Are We Approaching a New Golden Age of Advertising?

While we also have expertise in ecommerce and design – advertising is our foundation. So we read the trade magazines and follow trends and happenings in the internet advertising world. Last week I read this piece by AdExchanger. It’s an interview with Rob Norman of Group M (If you’ve never heard of Group M, it’s massive advertising agency holding company.)

What Rob is talking about in this interview is “fragmentation” and how he sees it disappearing. To translate this for a non advertising industry crowd – “fragmentation” is when media buyers have to purchase media from a variety of different sources to get the volume of audience they need. This is rapidly changing as media companies consolidate and buy up all of the valuable audience driving properties online.

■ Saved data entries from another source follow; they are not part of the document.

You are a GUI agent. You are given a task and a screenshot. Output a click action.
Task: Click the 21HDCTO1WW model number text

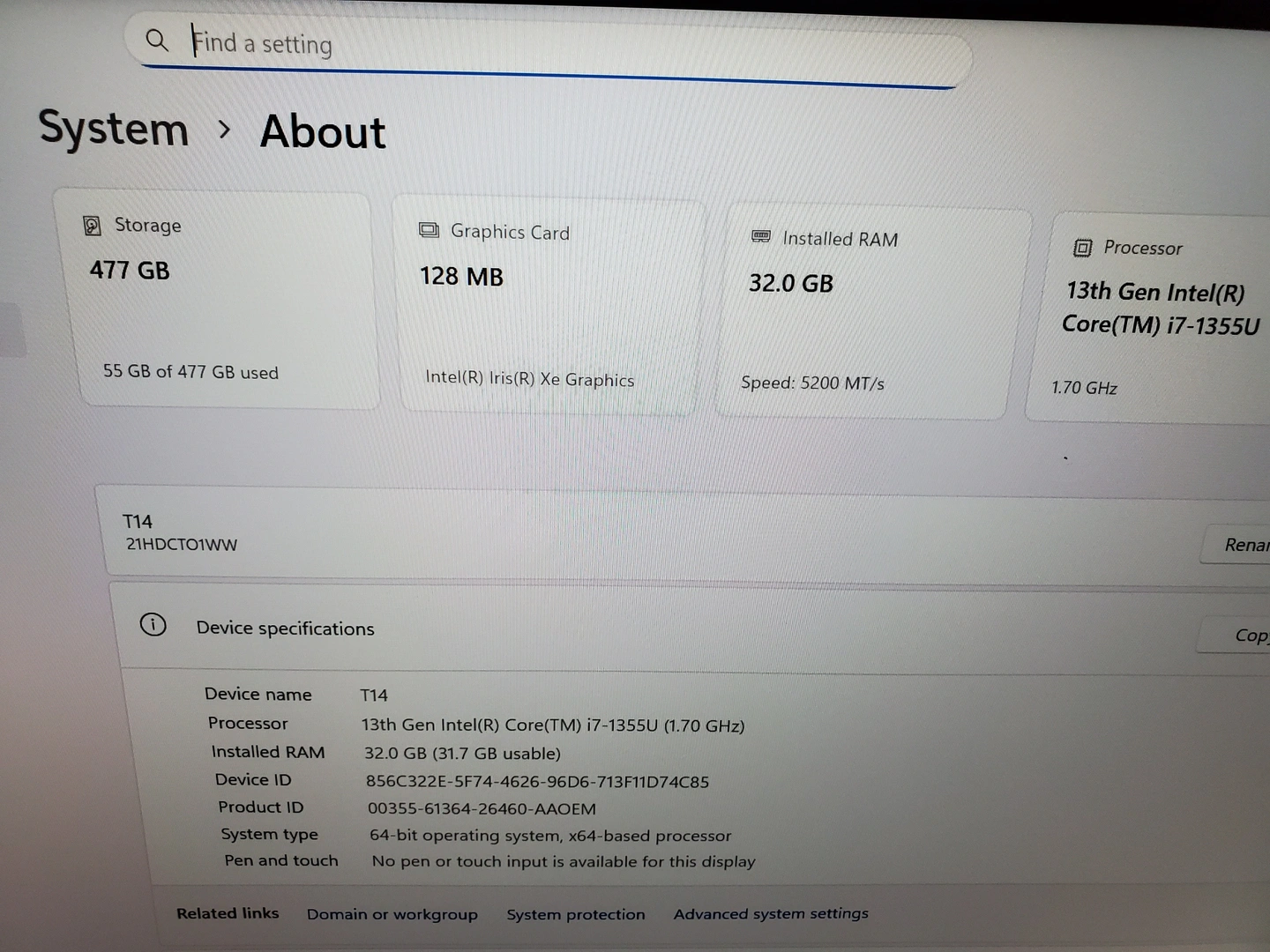tap(182, 545)
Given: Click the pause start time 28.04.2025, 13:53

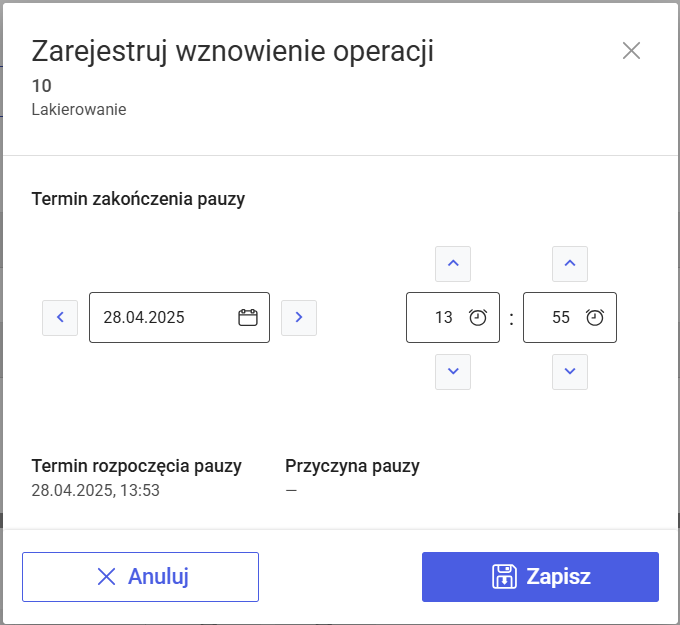Looking at the screenshot, I should tap(96, 490).
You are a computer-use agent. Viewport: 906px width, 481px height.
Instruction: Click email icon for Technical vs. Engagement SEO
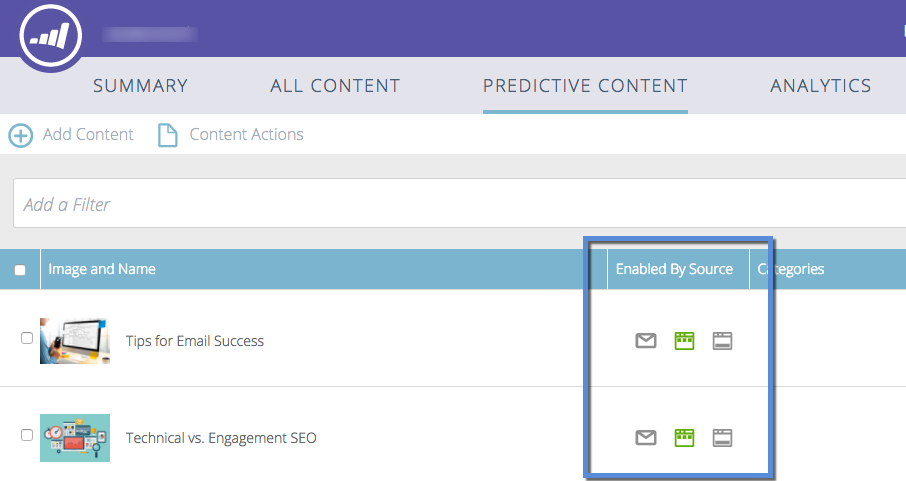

Here’s The Proof We Are Nearing a New Golden Age of Advertising

Think about your own personal media habits. What sites do you visit regularly? What apps do you use regularly? Brands like Google, Facebook, Amazon, AOL (Huffington Post) – and now TV apps like Hulu & Netflix command the lion’s share of the audience in today’s market. So as audience and companies consolidate we could be inching towards a New Golden Age in Advertising – Rob Norman sums it up nicely in his interview with Ad Exchanger:

It’s almost like broadcast television 25 years ago. Today we have Google, Facebook, Amazon. Then we had CBS, NBC, ABC. While there were ratings for measurement, they kept a lot of data to themselves and had walled gardens around their data too. What the agency and client businesses did was build models where we took empirical evidence, used the evidence, deconstructed the evidence and affected different media types and different media owners within that media type and built models to do that.

While there are definite parallels to the “Mad Men” era here there are also many other variables that did not exist in the 60’s / 70’s. In the Mad Men era the democracy of the internet was not available for a brand like Gawker or BuzzFeed to grab such a substantial piece of this audience. So the MadMen 2.0 or New Golden Age in Advertising could also be a cut above the original.